Bloco de texto =>
◇ ◇ ◇ ◇ ◇ ◇ ◇
Mas o relacionamento mais significado de Eddie se dá com o professor Halloran. Eddie reconhece bondade no homem, mas o acha bizarro demais para confiar nele. Quando acontece o acidente no parque, logo no início do livro, que dilacera parte do rosto de uma garota, é Halloran quem socorre e salva a menina, com a ajuda de Eddie. Isso cria uma espécie de laço entre os dois, e Eddie, quando criança, sempre procurou saber quem realmente era Halloran, se ele realmente era uma boa pessoa e se ele tinha relação com os desenhos dos homens de giz que passaram a aparecer junto de todas as tragédias futuras.
◇ ◇ ◇ ◇ ◇ ◇ ◇
Listagem fornecida =>
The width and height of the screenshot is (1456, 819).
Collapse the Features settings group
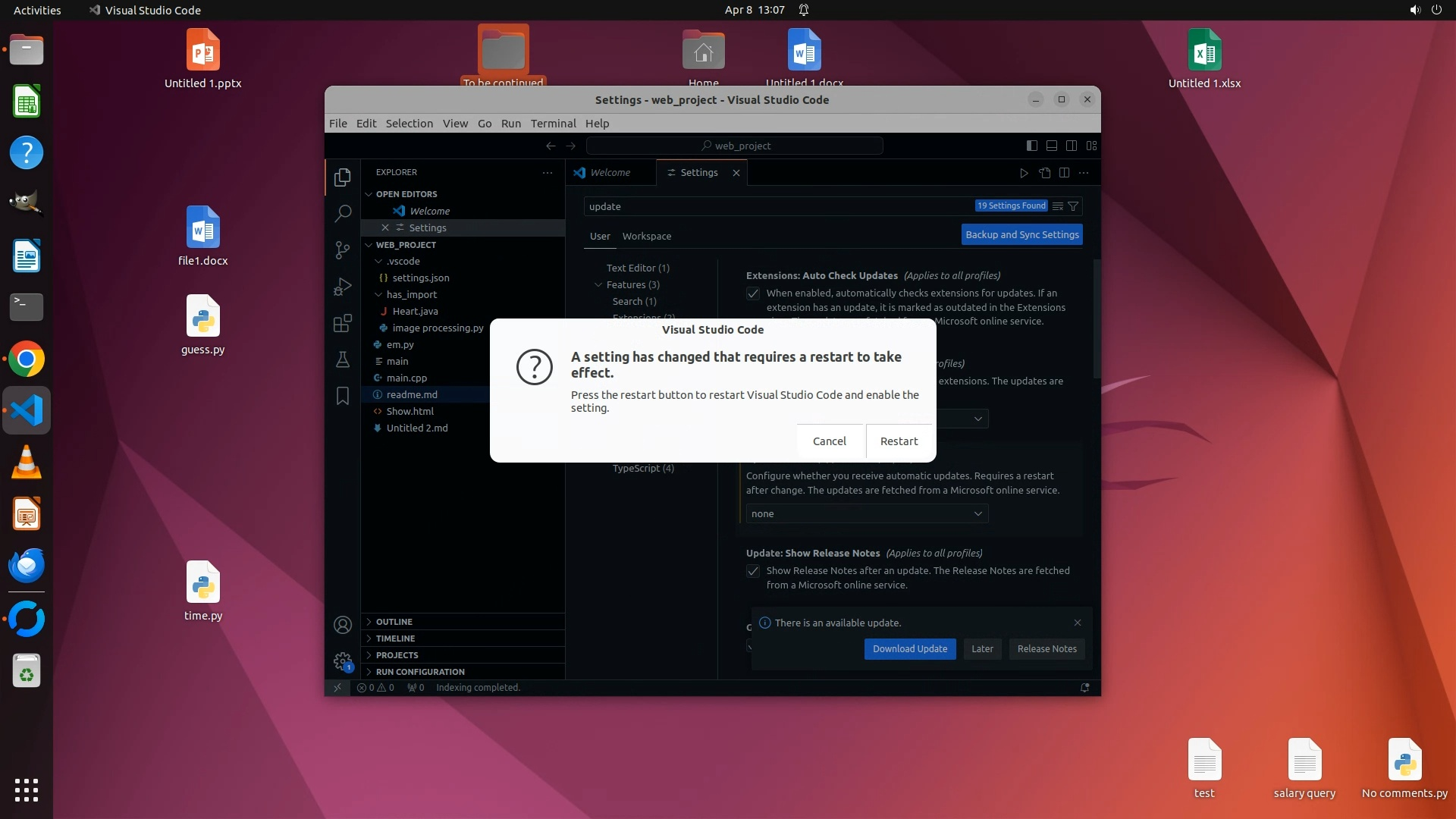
◇ ◇ ◇ ◇ ◇ ◇ ◇
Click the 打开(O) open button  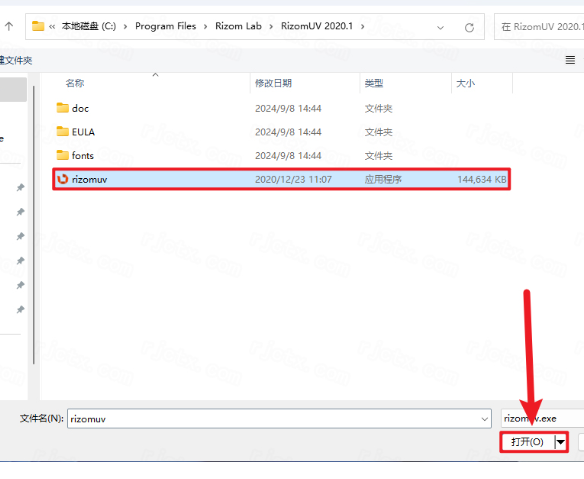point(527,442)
◇ ◇ ◇ ◇ ◇ ◇ ◇
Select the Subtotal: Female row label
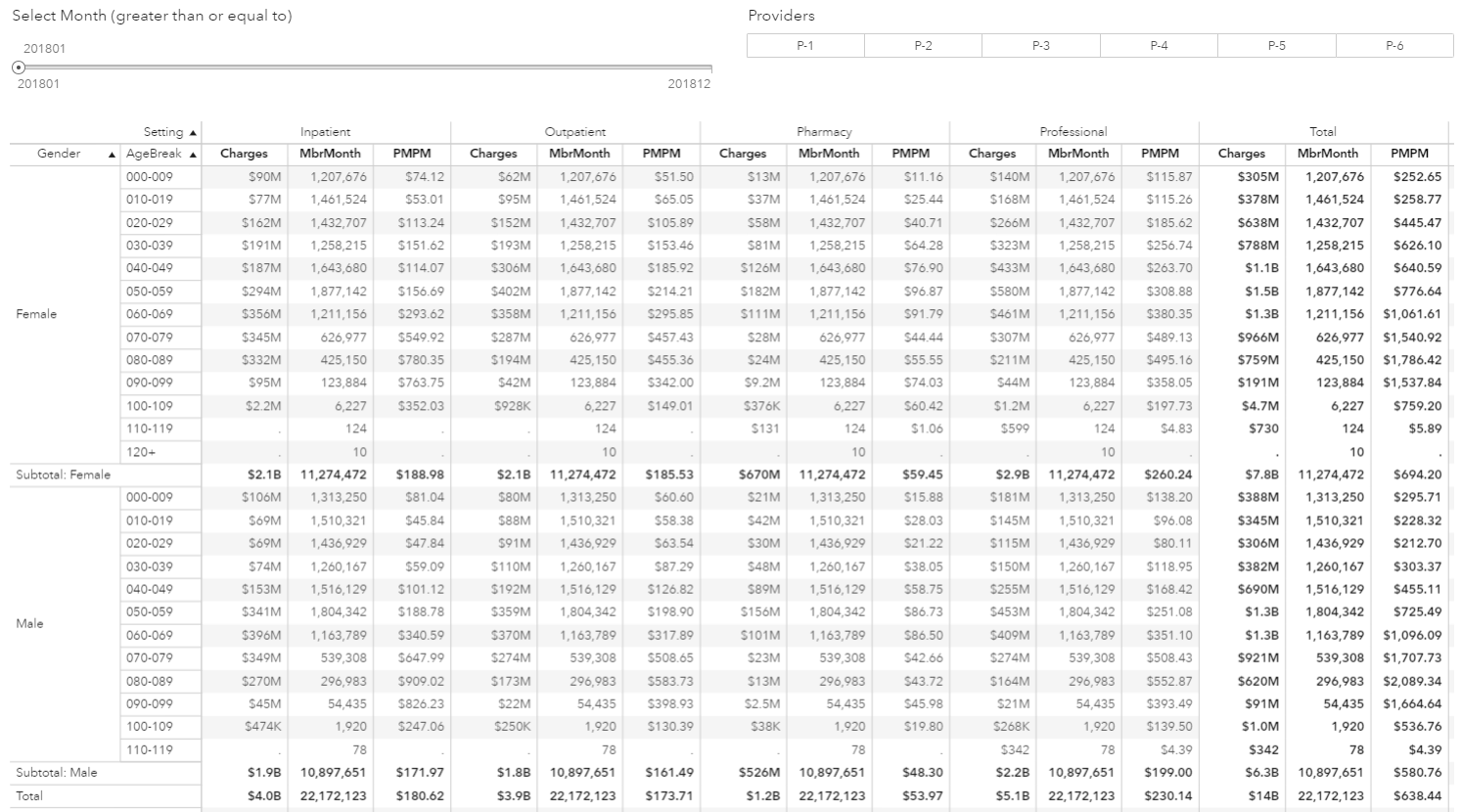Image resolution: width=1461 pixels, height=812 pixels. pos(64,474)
◇ ◇ ◇ ◇ ◇ ◇ ◇
Exercícios propostos =>
1/ Repita sem nenhuma alteração o trecho do texto sobre Eddie e o professor Halloran que começa nas palavras "Mas o relacionamento" e termina depois de "as tragédias futuras.".
2/ Reproduza fielmente as linhas da listagem que vão da linha que contém "The width and" até a linha que contém "Collapse the Features settings group", incluindo as duas.

Respostas dos exercícios =>
1/
Mas o relacionamento mais significado de Eddie se dá com o professor Halloran. Eddie reconhece bondade no homem, mas o acha bizarro demais para confiar nele. Quando acontece o acidente no parque, logo no início do livro, que dilacera parte do rosto de uma garota, é Halloran quem socorre e salva a menina, com a ajuda de Eddie. Isso cria uma espécie de laço entre os dois, e Eddie, quando criança, sempre procurou saber quem realmente era Halloran, se ele realmente era uma boa pessoa e se ele tinha relação com os desenhos dos homens de giz que passaram a aparecer junto de todas as tragédias futuras.

2/
The width and height of the screenshot is (1456, 819).
Collapse the Features settings group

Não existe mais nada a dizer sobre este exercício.